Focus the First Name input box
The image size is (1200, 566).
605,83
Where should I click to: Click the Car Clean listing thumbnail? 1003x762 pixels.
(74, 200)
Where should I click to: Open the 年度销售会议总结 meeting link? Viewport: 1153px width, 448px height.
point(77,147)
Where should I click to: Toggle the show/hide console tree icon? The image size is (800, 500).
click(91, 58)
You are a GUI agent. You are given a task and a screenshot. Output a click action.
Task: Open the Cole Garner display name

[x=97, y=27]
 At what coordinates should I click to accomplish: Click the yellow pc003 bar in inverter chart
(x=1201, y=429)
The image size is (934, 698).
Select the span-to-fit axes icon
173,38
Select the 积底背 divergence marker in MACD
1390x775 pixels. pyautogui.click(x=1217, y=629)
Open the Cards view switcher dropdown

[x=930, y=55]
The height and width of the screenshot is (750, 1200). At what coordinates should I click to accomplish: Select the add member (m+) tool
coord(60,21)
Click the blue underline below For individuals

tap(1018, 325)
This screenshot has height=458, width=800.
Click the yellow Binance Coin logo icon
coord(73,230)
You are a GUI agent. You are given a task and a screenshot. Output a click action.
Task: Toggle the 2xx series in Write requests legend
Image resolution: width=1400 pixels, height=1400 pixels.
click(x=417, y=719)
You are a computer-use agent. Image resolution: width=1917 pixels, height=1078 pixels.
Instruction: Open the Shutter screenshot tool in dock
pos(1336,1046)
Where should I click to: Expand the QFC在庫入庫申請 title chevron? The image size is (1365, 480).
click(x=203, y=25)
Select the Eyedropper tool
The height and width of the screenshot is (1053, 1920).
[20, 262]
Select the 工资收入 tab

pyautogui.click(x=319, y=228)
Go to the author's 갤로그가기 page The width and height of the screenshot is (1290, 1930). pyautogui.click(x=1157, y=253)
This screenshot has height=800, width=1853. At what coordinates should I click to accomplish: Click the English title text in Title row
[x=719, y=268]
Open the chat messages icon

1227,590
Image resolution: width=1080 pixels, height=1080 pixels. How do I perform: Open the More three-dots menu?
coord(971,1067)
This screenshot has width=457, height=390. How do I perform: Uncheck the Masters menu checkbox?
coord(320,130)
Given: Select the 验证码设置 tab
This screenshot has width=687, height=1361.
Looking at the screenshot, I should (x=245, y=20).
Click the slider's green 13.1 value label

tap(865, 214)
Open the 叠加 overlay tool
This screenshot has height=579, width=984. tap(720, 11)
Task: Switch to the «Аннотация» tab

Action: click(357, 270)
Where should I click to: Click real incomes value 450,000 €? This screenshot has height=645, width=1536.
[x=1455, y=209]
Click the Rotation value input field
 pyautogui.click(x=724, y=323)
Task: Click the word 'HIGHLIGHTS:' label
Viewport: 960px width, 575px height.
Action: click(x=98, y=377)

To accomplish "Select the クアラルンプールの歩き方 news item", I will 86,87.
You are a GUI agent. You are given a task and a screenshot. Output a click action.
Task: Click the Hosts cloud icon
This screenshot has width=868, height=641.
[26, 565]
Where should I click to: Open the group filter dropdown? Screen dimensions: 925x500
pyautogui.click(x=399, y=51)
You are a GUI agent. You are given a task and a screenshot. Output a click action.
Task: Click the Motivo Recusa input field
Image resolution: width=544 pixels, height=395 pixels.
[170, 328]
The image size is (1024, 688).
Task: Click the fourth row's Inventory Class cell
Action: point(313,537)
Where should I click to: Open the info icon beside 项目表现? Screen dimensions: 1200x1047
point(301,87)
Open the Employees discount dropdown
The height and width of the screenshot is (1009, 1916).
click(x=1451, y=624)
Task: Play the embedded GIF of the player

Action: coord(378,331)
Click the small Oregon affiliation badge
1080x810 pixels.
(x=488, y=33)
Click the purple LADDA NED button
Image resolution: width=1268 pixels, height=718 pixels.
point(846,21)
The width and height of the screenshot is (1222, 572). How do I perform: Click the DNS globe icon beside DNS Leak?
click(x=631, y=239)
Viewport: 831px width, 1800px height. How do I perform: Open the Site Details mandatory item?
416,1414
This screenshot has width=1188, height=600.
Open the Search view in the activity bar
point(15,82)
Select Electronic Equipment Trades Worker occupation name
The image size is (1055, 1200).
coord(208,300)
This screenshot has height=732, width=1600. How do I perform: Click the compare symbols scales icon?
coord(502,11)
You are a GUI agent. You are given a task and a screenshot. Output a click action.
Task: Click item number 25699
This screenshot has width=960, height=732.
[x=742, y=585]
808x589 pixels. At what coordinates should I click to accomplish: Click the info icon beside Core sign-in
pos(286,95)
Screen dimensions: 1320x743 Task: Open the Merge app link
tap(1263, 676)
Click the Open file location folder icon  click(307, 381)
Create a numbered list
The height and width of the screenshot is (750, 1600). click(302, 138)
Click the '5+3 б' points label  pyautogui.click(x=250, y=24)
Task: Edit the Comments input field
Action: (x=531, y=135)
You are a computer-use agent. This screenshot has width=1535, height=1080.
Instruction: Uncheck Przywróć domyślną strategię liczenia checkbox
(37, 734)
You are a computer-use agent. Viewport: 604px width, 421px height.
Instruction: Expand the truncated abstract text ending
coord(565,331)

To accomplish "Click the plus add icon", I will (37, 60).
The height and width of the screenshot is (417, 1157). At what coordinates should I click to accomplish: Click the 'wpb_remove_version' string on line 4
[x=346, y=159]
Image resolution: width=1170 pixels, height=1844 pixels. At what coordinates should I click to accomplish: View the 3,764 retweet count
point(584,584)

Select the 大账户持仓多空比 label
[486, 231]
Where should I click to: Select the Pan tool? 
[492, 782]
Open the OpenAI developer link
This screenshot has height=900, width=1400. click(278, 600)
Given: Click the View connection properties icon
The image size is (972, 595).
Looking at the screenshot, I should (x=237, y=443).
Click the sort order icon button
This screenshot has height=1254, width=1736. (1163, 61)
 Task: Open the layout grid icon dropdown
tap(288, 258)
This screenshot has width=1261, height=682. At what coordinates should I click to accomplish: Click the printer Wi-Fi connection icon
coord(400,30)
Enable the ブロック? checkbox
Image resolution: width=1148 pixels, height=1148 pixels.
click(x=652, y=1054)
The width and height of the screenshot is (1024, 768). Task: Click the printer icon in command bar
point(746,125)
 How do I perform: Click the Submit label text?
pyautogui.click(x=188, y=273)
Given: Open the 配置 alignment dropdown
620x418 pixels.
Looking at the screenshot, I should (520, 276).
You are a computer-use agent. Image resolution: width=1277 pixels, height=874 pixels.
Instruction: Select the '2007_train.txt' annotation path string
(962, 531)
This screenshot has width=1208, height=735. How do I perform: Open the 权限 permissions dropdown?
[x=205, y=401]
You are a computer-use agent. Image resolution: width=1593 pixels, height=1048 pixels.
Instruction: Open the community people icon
^^^^^^^^^^^^^^^^
Task objective – Reproduce every line of the data verbatim.

Completed exercise –
Focus the First Name input box
The image size is (1200, 566).
605,83
Where should I click to: Click the Car Clean listing thumbnail? 1003x762 pixels.
(74, 200)
Where should I click to: Open the 年度销售会议总结 meeting link? Viewport: 1153px width, 448px height.
point(77,147)
Where should I click to: Toggle the show/hide console tree icon? The image size is (800, 500).
click(91, 58)
You are a GUI agent. You are given a task and a screenshot. Output a click action.
Task: Open the Cole Garner display name

[x=97, y=27]
 At what coordinates should I click to accomplish: Click the yellow pc003 bar in inverter chart
(x=1201, y=429)
The image size is (934, 698).
Select the span-to-fit axes icon
173,38
Select the 积底背 divergence marker in MACD
1390x775 pixels. pyautogui.click(x=1217, y=629)
Open the Cards view switcher dropdown

[x=930, y=55]
The height and width of the screenshot is (750, 1200). At what coordinates should I click to accomplish: Select the add member (m+) tool
coord(60,21)
Click the blue underline below For individuals

tap(1018, 325)
This screenshot has height=458, width=800.
Click the yellow Binance Coin logo icon
coord(73,230)
You are a GUI agent. You are given a task and a screenshot. Output a click action.
Task: Toggle the 2xx series in Write requests legend
Image resolution: width=1400 pixels, height=1400 pixels.
click(x=417, y=719)
You are a computer-use agent. Image resolution: width=1917 pixels, height=1078 pixels.
Instruction: Open the Shutter screenshot tool in dock
pos(1336,1046)
Where should I click to: Expand the QFC在庫入庫申請 title chevron? The image size is (1365, 480).
click(x=203, y=25)
Select the Eyedropper tool
The height and width of the screenshot is (1053, 1920).
[20, 262]
Select the 工资收入 tab

pyautogui.click(x=319, y=228)
Go to the author's 갤로그가기 page The width and height of the screenshot is (1290, 1930). pyautogui.click(x=1157, y=253)
This screenshot has height=800, width=1853. At what coordinates should I click to accomplish: Click the English title text in Title row
[x=719, y=268]
Open the chat messages icon

1227,590
Image resolution: width=1080 pixels, height=1080 pixels. How do I perform: Open the More three-dots menu?
coord(971,1067)
This screenshot has width=457, height=390. How do I perform: Uncheck the Masters menu checkbox?
coord(320,130)
Given: Select the 验证码设置 tab
This screenshot has width=687, height=1361.
Looking at the screenshot, I should (x=245, y=20).
Click the slider's green 13.1 value label

tap(865, 214)
Open the 叠加 overlay tool
This screenshot has height=579, width=984. tap(720, 11)
Task: Switch to the «Аннотация» tab

Action: click(357, 270)
Where should I click to: Click real incomes value 450,000 €? This screenshot has height=645, width=1536.
[x=1455, y=209]
Click the Rotation value input field
 pyautogui.click(x=724, y=323)
Task: Click the word 'HIGHLIGHTS:' label
Viewport: 960px width, 575px height.
Action: click(x=98, y=377)

To accomplish "Select the クアラルンプールの歩き方 news item", I will 86,87.
You are a GUI agent. You are given a task and a screenshot. Output a click action.
Task: Click the Hosts cloud icon
This screenshot has width=868, height=641.
[26, 565]
Where should I click to: Open the group filter dropdown? Screen dimensions: 925x500
pyautogui.click(x=399, y=51)
You are a GUI agent. You are given a task and a screenshot. Output a click action.
Task: Click the Motivo Recusa input field
Image resolution: width=544 pixels, height=395 pixels.
[170, 328]
The image size is (1024, 688).
Task: Click the fourth row's Inventory Class cell
Action: point(313,537)
Where should I click to: Open the info icon beside 项目表现? Screen dimensions: 1200x1047
point(301,87)
Open the Employees discount dropdown
The height and width of the screenshot is (1009, 1916).
click(x=1451, y=624)
Task: Play the embedded GIF of the player

Action: coord(378,331)
Click the small Oregon affiliation badge
1080x810 pixels.
(x=488, y=33)
Click the purple LADDA NED button
Image resolution: width=1268 pixels, height=718 pixels.
point(846,21)
The width and height of the screenshot is (1222, 572). How do I perform: Click the DNS globe icon beside DNS Leak?
click(x=631, y=239)
Viewport: 831px width, 1800px height. How do I perform: Open the Site Details mandatory item?
416,1414
This screenshot has width=1188, height=600.
Open the Search view in the activity bar
point(15,82)
Select Electronic Equipment Trades Worker occupation name
The image size is (1055, 1200).
coord(208,300)
This screenshot has height=732, width=1600. How do I perform: Click the compare symbols scales icon?
coord(502,11)
You are a GUI agent. You are given a task and a screenshot. Output a click action.
Task: Click item number 25699
This screenshot has width=960, height=732.
[x=742, y=585]
808x589 pixels. At what coordinates should I click to accomplish: Click the info icon beside Core sign-in
pos(286,95)
Screen dimensions: 1320x743 Task: Open the Merge app link
tap(1263, 676)
Click the Open file location folder icon  click(307, 381)
Create a numbered list
The height and width of the screenshot is (750, 1600). click(302, 138)
Click the '5+3 б' points label  pyautogui.click(x=250, y=24)
Task: Edit the Comments input field
Action: (x=531, y=135)
You are a computer-use agent. This screenshot has width=1535, height=1080.
Instruction: Uncheck Przywróć domyślną strategię liczenia checkbox
(37, 734)
You are a computer-use agent. Viewport: 604px width, 421px height.
Instruction: Expand the truncated abstract text ending
coord(565,331)

To accomplish "Click the plus add icon", I will (37, 60).
The height and width of the screenshot is (417, 1157). At what coordinates should I click to accomplish: Click the 'wpb_remove_version' string on line 4
[x=346, y=159]
Image resolution: width=1170 pixels, height=1844 pixels. At what coordinates should I click to accomplish: View the 3,764 retweet count
point(584,584)

Select the 大账户持仓多空比 label
[486, 231]
Where should I click to: Select the Pan tool? 
[492, 782]
Open the OpenAI developer link
This screenshot has height=900, width=1400. click(278, 600)
Given: Click the View connection properties icon
The image size is (972, 595).
Looking at the screenshot, I should (x=237, y=443).
Click the sort order icon button
This screenshot has height=1254, width=1736. (1163, 61)
 Task: Open the layout grid icon dropdown
tap(288, 258)
This screenshot has width=1261, height=682. At what coordinates should I click to accomplish: Click the printer Wi-Fi connection icon
coord(400,30)
Enable the ブロック? checkbox
Image resolution: width=1148 pixels, height=1148 pixels.
click(x=652, y=1054)
The width and height of the screenshot is (1024, 768). Task: Click the printer icon in command bar
point(746,125)
 How do I perform: Click the Submit label text?
pyautogui.click(x=188, y=273)
Given: Open the 配置 alignment dropdown
620x418 pixels.
Looking at the screenshot, I should (520, 276).
You are a computer-use agent. Image resolution: width=1277 pixels, height=874 pixels.
Instruction: Select the '2007_train.txt' annotation path string
(962, 531)
This screenshot has width=1208, height=735. How do I perform: Open the 权限 permissions dropdown?
[x=205, y=401]
You are a computer-use agent. Image resolution: width=1593 pixels, height=1048 pixels.
Instruction: Open the community people icon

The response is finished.